BEGIN PROVIDED DATA
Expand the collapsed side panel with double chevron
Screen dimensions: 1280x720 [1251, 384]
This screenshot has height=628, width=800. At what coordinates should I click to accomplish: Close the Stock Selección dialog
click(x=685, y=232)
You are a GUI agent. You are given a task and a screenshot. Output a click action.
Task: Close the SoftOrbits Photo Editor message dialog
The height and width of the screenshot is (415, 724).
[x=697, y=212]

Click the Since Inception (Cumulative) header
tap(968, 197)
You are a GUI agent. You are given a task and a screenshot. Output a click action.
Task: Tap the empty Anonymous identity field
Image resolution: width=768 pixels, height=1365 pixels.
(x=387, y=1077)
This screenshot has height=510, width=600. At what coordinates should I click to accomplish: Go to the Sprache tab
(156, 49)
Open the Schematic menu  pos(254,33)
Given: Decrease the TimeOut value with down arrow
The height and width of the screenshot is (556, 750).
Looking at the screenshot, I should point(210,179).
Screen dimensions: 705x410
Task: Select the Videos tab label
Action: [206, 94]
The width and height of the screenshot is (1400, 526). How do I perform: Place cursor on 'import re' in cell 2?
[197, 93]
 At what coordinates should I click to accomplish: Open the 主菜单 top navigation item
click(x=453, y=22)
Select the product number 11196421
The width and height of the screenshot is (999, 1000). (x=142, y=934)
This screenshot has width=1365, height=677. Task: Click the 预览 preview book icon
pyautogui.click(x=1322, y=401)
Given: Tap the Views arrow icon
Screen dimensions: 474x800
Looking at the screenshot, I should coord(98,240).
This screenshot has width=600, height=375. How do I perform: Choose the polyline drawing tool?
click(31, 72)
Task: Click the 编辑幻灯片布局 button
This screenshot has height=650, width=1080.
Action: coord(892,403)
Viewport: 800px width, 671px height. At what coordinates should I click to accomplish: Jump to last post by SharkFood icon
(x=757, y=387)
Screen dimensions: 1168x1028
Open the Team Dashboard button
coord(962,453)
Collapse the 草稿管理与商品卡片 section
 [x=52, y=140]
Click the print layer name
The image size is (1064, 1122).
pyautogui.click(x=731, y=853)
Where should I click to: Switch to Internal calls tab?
END PROVIDED DATA
In the records, which lines mention the word "arrow"? Copy those lines.

**EXERCISE OUTPUT**
Given: Decrease the TimeOut value with down arrow
Given: Tap the Views arrow icon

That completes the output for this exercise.